Task requirements
Extract only the lines from the start of the entries below to the line with "528x263 pixels.", inclusive; omit every picture.

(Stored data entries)

=== Begin Enclosure ===

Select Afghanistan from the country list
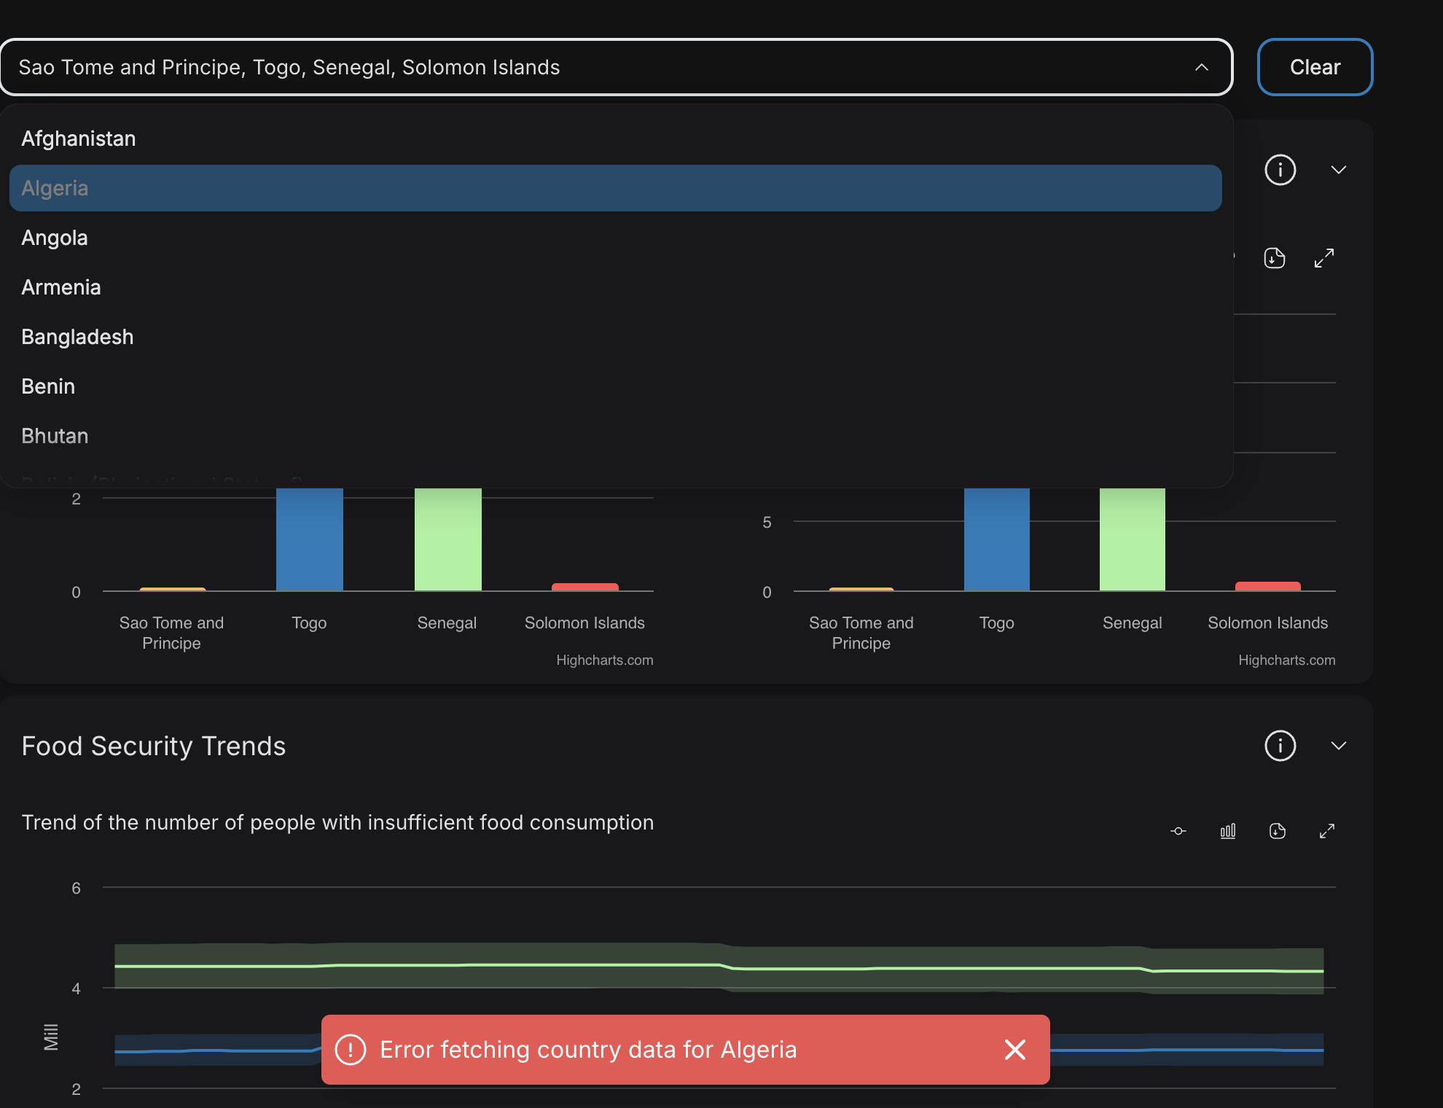Viewport: 1443px width, 1108px height. [x=79, y=137]
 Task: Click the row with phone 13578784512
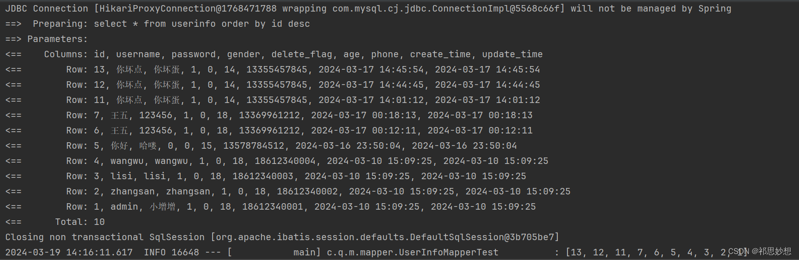261,146
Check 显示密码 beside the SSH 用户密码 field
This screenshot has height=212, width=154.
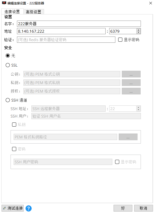(x=117, y=162)
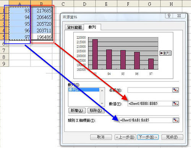
Task: Click range selector icon beside 數值 field
Action: coord(175,104)
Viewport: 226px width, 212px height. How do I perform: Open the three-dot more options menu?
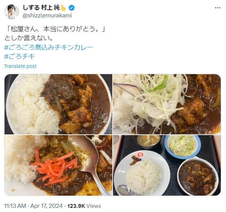click(218, 8)
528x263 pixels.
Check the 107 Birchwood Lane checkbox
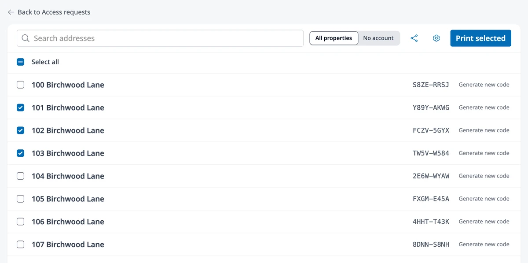21,244
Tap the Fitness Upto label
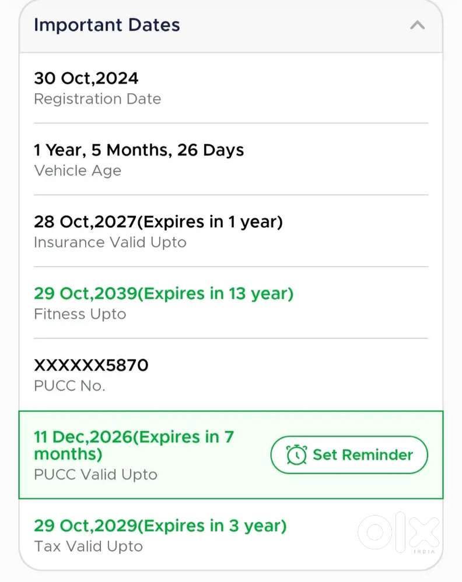Screen dimensions: 462x582 [x=80, y=314]

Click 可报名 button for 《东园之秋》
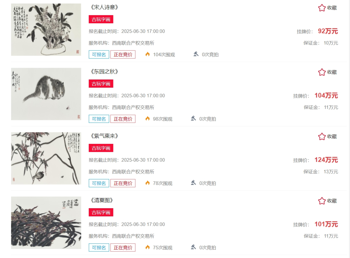pos(99,119)
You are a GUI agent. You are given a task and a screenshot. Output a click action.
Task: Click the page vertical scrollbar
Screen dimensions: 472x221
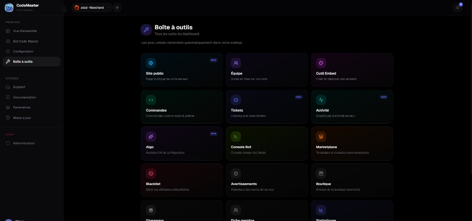471,95
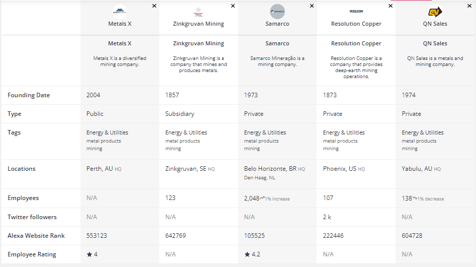Remove Metals X column with X
Viewport: 476px width, 267px height.
pos(154,6)
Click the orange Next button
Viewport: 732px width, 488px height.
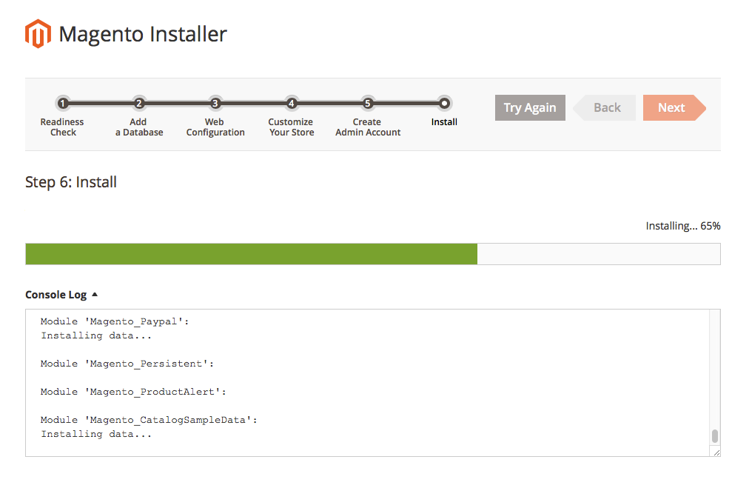click(x=672, y=107)
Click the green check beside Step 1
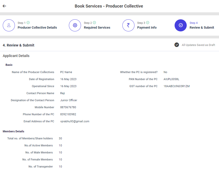219x170 pixels. (x=28, y=23)
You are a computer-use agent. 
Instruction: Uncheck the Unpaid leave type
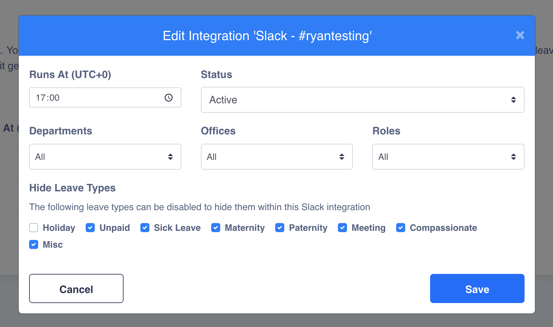pos(90,228)
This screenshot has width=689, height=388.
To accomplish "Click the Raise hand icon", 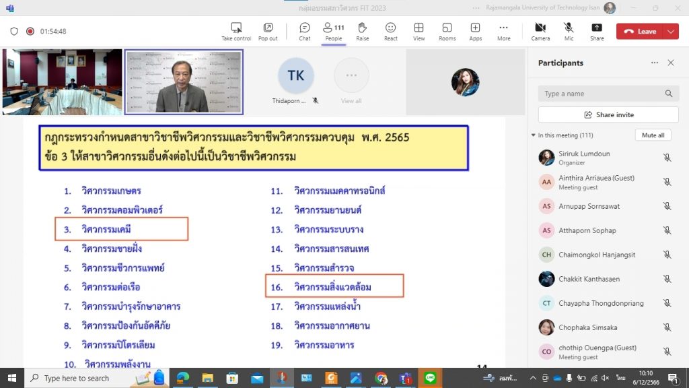I will (362, 31).
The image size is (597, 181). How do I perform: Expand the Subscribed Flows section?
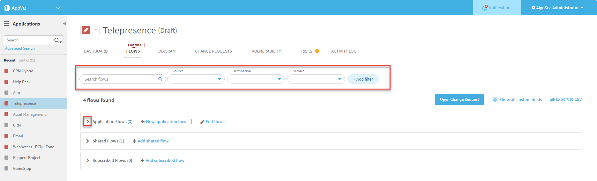pos(87,160)
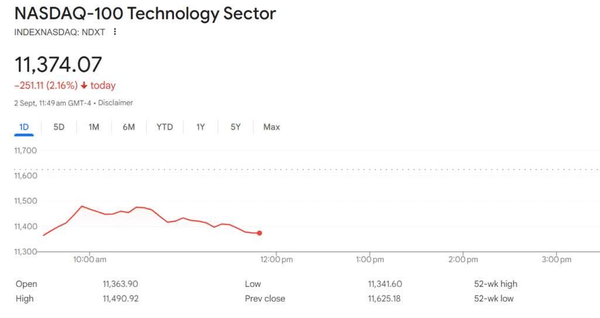Switch to the 1Y range tab
Viewport: 600px width, 318px height.
click(x=200, y=127)
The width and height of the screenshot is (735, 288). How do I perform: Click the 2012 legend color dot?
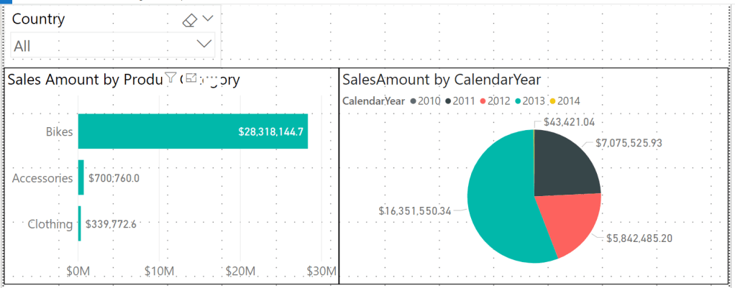(x=483, y=101)
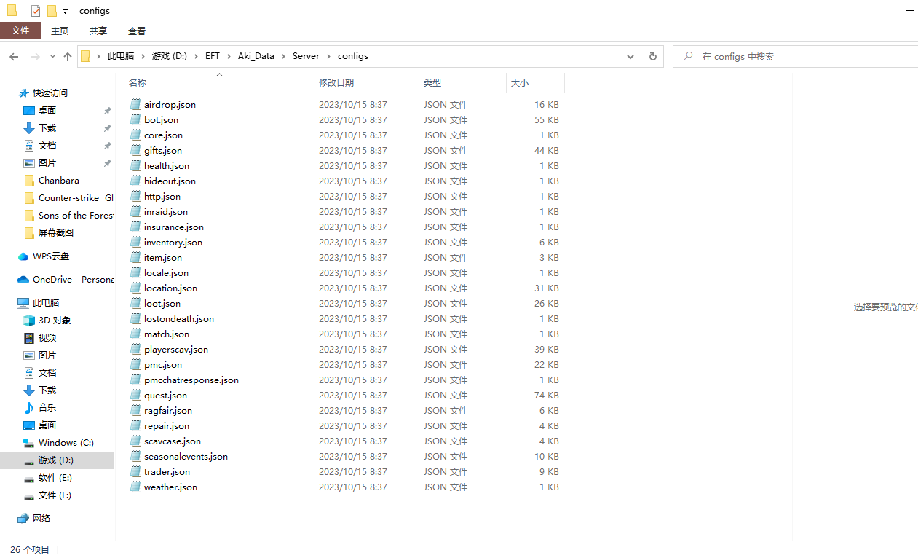Click the Back navigation arrow

pyautogui.click(x=14, y=57)
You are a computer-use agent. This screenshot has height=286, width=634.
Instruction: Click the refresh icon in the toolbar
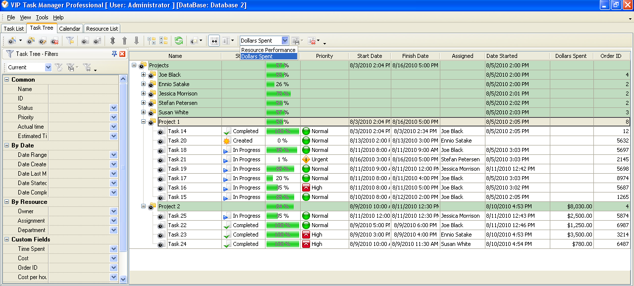click(x=179, y=41)
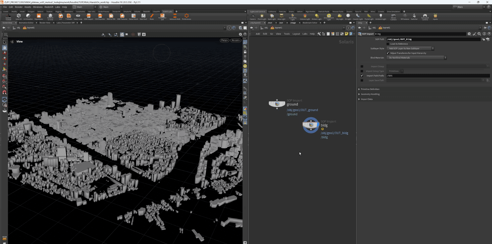The image size is (492, 244).
Task: Enable the Load As Reference checkbox
Action: click(388, 44)
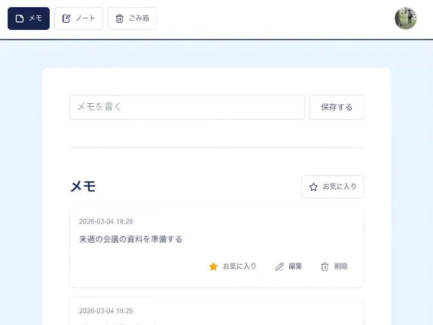Click the 削除 label on the first memo
The width and height of the screenshot is (433, 325).
point(341,266)
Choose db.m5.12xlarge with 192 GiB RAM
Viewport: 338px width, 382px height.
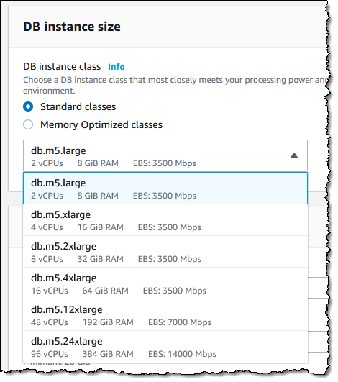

=== End Enclosure ===

Answer area
Select Afghanistan from the country list
Viewport: 1443px width, 1108px height. [x=79, y=137]
 Task: Click the row with phone 13578784512
261,146
Check 显示密码 beside the SSH 用户密码 field
This screenshot has height=212, width=154.
(x=117, y=162)
Task: Click range selector icon beside 數值 field
Action: coord(175,104)
Viewport: 226px width, 212px height. How do I perform: Open the three-dot more options menu?
click(218, 8)
528x263 pixels.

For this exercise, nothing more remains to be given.